Write out the data again word for word, starting at the very beginning and going on through the line with "click(77, 50)". Leave the pictures out of your answer.

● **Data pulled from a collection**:
* * *

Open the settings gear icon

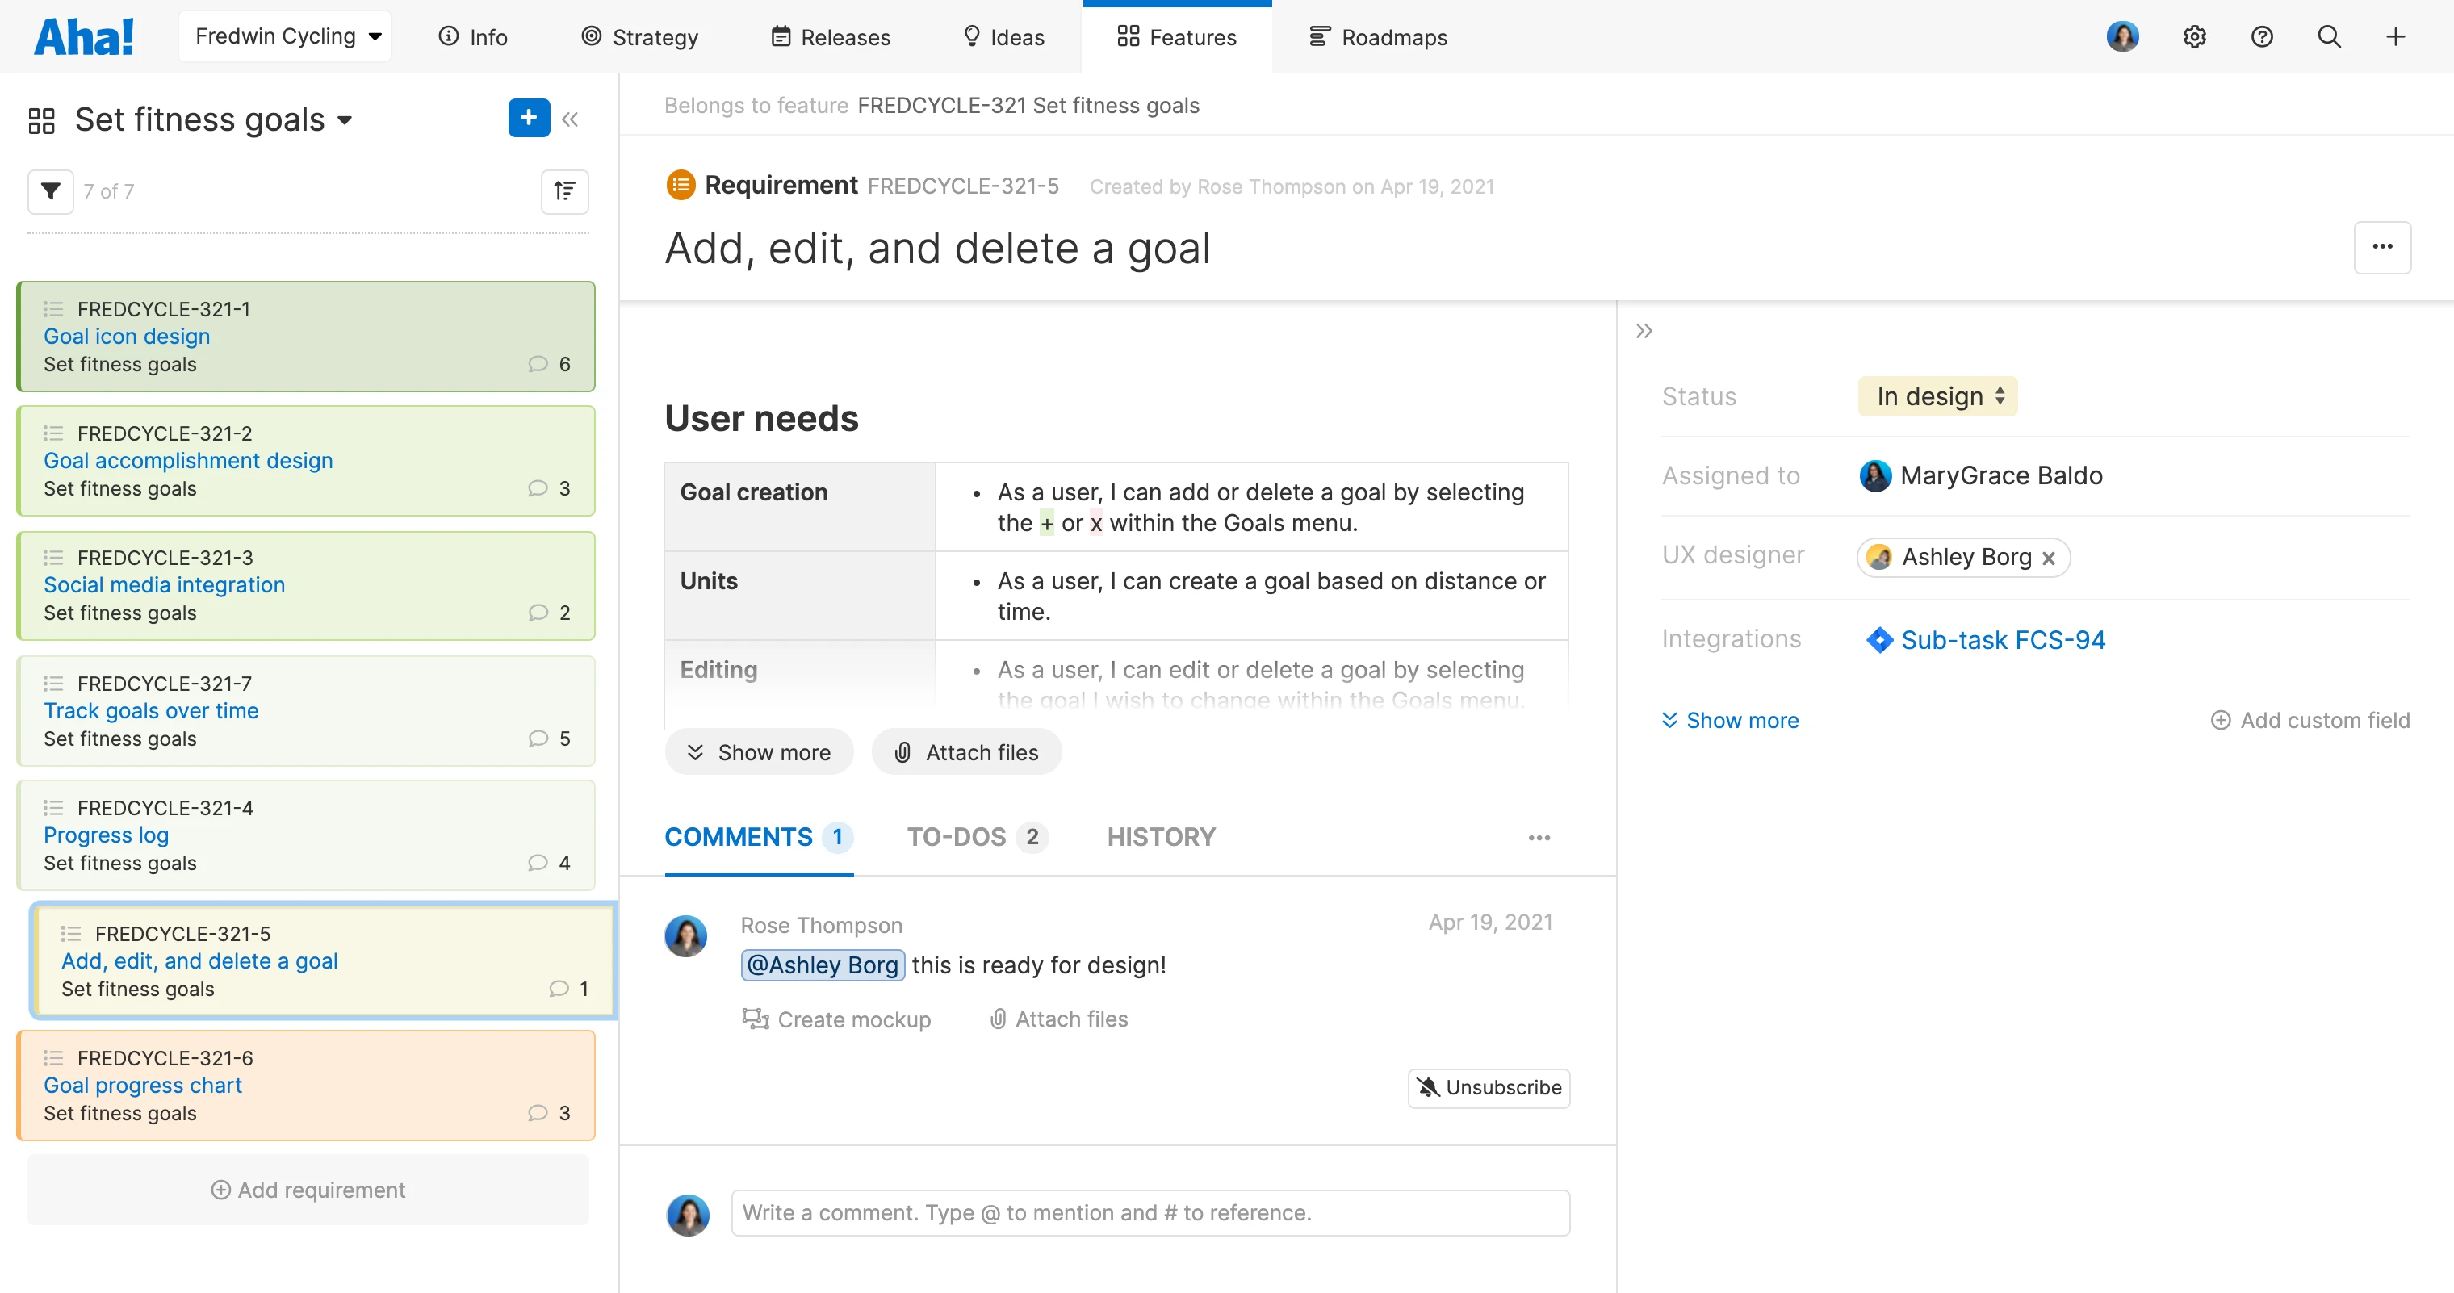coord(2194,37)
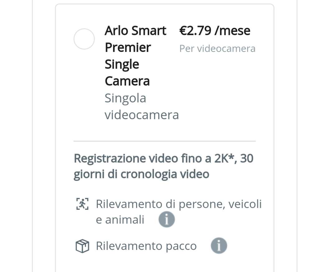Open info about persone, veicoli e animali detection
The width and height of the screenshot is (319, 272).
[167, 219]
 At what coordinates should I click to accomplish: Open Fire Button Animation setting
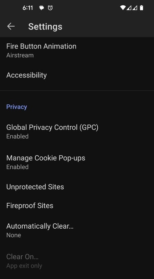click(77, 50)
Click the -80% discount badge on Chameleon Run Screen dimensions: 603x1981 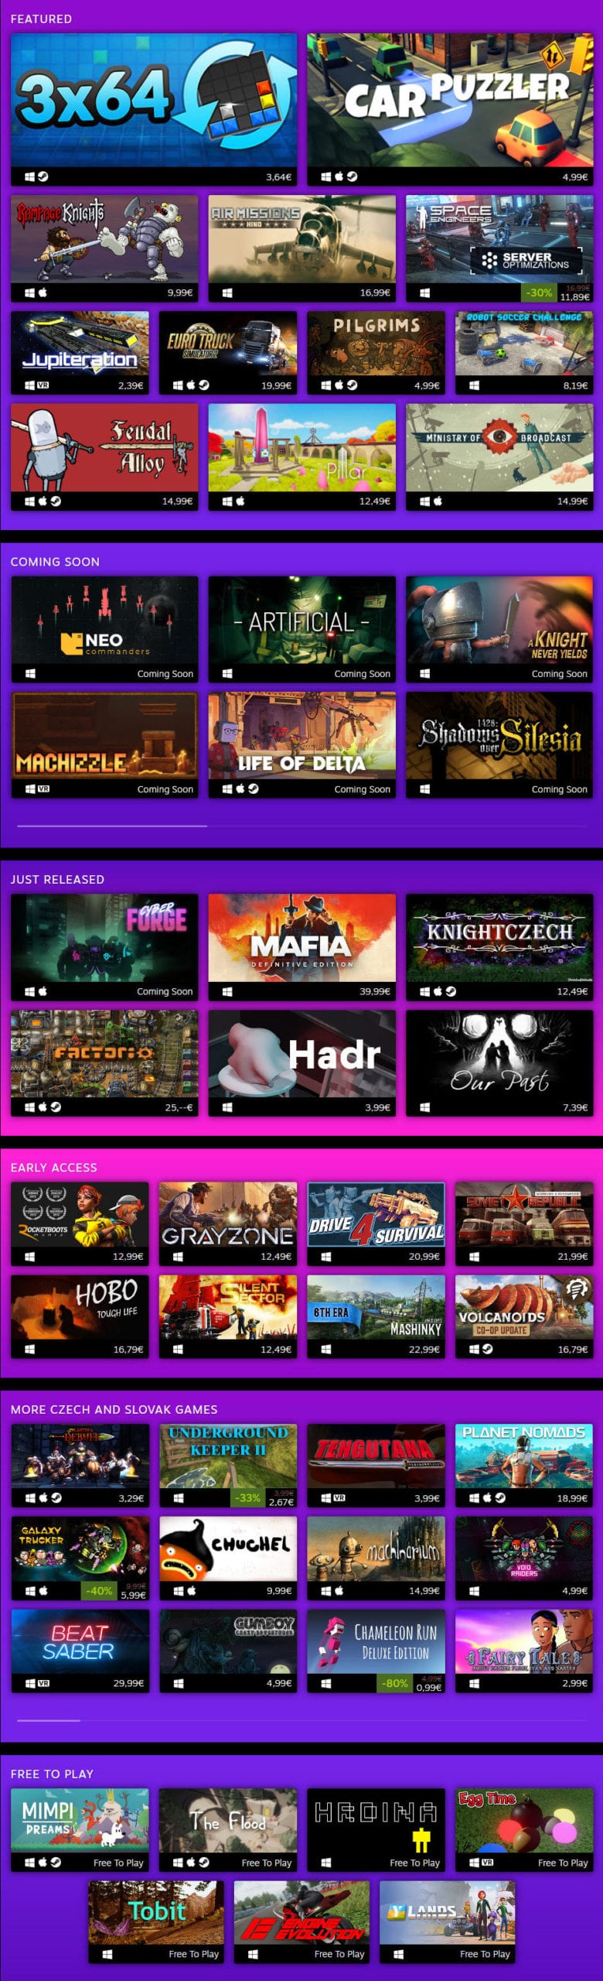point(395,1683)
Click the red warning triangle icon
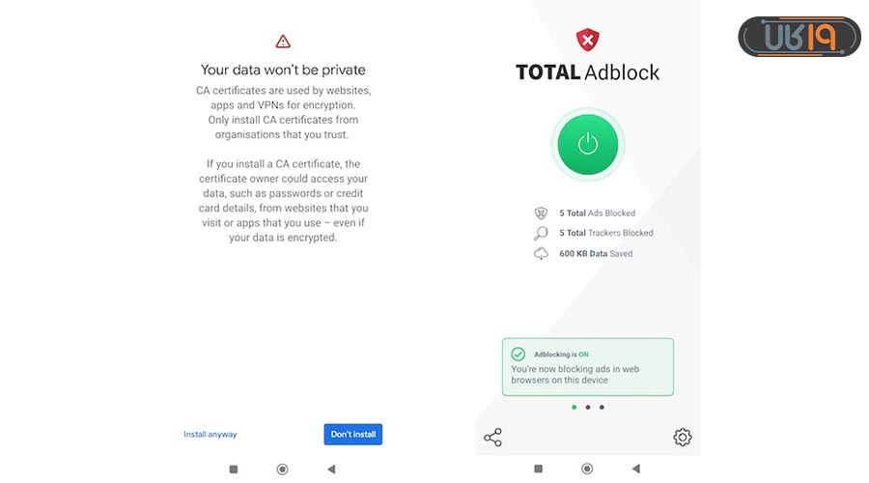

* * *

● **REPLY**:
Open the settings gear icon

coord(2194,37)
Open info about persone, veicoli e animali detection
The width and height of the screenshot is (319, 272).
[167, 219]
 At what coordinates should I click to accomplish: Open Fire Button Animation setting
click(77, 50)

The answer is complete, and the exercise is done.